The server implements every MCP requirement in Swift, including a built‑in GUI that monitors connections, logs, and tool usage in real time. The dashboard shows active client sessions, request counts, latency statistics, and a live feed of server logs that can be filtered by keyword or severity. This visibility is invaluable for debugging complex interactions and ensuring that AI‑generated commands are executed as intended. Because the server runs locally, latency is minimal and privacy concerns are mitigated—no data leaves your machine unless you explicitly share it.

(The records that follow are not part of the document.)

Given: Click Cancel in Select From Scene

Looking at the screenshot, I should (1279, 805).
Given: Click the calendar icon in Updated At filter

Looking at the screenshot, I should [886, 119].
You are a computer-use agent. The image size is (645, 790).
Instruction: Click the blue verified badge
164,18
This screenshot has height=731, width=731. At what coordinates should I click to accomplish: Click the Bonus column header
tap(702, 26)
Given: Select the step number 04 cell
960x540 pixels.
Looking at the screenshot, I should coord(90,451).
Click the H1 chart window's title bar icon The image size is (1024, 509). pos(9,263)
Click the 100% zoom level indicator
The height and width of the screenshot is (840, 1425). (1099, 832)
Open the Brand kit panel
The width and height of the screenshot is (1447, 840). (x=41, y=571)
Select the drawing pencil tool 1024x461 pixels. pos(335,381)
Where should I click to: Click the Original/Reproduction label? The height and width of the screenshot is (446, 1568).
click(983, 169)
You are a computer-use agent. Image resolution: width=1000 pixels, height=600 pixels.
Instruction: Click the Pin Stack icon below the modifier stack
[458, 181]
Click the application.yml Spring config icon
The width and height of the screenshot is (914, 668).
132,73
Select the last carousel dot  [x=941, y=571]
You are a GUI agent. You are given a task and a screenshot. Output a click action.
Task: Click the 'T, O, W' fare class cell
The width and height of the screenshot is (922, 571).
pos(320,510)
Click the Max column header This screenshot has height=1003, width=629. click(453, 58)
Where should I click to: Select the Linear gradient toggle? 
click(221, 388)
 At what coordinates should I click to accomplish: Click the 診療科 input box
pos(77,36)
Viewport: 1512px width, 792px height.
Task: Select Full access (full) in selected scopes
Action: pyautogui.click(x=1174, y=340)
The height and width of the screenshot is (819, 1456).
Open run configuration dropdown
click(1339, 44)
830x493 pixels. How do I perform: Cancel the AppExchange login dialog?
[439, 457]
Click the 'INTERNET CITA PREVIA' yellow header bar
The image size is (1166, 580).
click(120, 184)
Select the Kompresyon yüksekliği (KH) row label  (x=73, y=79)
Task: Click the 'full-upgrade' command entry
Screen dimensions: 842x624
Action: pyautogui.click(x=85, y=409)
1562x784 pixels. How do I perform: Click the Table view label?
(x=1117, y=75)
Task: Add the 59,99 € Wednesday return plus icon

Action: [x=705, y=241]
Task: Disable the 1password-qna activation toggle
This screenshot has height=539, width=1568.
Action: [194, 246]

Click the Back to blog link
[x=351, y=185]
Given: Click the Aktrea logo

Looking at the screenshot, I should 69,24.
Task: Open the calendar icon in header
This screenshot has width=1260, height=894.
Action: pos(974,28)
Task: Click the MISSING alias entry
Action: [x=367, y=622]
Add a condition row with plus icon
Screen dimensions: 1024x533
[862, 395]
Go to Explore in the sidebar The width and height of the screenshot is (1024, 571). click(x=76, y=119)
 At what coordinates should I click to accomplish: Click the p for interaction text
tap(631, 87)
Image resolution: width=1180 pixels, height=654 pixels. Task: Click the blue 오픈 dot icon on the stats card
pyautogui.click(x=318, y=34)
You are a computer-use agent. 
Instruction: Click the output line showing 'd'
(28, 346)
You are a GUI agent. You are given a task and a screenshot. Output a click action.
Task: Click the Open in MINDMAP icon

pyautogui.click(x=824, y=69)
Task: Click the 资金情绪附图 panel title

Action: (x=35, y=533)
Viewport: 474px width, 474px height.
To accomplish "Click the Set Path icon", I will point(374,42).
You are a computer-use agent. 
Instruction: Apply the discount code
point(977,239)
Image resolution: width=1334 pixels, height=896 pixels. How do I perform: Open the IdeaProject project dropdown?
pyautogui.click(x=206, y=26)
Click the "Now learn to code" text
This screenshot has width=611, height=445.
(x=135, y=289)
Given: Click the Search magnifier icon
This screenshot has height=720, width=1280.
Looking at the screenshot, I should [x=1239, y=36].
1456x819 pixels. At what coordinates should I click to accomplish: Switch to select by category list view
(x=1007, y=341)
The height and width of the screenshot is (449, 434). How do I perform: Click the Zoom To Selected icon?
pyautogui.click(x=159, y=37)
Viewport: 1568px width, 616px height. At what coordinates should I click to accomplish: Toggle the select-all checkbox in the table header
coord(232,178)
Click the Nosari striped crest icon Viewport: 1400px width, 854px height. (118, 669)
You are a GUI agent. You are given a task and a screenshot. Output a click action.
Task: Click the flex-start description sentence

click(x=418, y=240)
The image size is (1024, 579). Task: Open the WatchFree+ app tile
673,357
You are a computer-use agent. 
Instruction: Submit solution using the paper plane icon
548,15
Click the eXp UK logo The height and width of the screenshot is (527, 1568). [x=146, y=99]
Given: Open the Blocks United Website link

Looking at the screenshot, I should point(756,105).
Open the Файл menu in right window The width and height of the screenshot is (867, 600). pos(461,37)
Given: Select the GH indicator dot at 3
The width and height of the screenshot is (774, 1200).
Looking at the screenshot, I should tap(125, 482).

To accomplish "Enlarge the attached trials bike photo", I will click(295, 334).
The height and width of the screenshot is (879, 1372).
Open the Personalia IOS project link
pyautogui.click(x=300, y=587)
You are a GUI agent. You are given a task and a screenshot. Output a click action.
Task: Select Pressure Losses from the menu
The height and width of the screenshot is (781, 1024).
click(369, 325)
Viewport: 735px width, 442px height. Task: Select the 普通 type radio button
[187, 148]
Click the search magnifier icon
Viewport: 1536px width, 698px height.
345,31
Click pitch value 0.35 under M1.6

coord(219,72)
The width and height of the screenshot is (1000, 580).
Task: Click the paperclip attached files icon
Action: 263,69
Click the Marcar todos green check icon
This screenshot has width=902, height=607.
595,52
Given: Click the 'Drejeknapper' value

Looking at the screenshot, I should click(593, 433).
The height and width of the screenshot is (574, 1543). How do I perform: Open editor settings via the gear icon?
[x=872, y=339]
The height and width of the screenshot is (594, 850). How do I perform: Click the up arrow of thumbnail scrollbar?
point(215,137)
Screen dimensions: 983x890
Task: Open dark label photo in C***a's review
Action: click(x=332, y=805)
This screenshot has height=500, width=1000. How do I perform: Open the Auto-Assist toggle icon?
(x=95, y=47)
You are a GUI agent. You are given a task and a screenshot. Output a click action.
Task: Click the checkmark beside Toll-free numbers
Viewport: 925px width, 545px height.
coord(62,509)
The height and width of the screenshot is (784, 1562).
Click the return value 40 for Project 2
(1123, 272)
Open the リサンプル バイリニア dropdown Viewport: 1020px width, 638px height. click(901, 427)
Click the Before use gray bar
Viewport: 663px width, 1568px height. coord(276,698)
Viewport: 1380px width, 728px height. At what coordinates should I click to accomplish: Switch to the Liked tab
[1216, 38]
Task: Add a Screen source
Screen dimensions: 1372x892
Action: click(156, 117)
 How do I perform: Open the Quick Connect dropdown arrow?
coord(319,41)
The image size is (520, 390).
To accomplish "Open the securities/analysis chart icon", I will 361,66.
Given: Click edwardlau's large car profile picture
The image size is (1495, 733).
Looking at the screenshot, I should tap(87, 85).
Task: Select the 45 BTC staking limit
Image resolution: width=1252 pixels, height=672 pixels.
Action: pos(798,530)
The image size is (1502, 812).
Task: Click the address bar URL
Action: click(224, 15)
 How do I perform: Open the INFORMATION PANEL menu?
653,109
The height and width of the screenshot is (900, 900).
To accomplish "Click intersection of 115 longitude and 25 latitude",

TaskNote Bridge’s core features revolve around seamless integration with Things 3 and Apple Notes. For Things, it exposes tools that list all major task lists, manage projects and areas, apply tags, perform advanced searches, and open items directly in the native app. Notes tools allow creation of new notes with titles, body text, and tags; searching by title; retrieving full content; listing all existing notes; and opening them in Apple Notes. Each tool follows MCP’s JSON‑RPC style, making it trivial for developers to invoke them from any language that can send HTTP or TCP requests.

Real‑world scenarios are abundant. A product manager could ask an AI assistant to generate a sprint backlog and have each item automatically added as a task in Things, complete with due dates and tags. A researcher might draft an article outline in VS Code, then instruct the assistant to create a note for each section in Apple Notes, preserving formatting and metadata. Because MCP supports prompts and sampling, developers can also build conversational agents that maintain context while interacting with these tools, enabling sophisticated automation such as “add a follow‑up task for any note that contains the keyword ‘budget’.”

What sets TaskNote Bridge apart is its combination of a polished GUI, full TCP transport support for any MCP client, and comprehensive coverage of both Things 3 and Apple Notes. The server is production‑ready, runs on macOS 12+, and requires only the native apps—no external services or complex networking setups. For developers building AI‑augmented workflows, this bridge provides a reliable, secure, and developer‑friendly entry point to the most popular macOS productivity tools.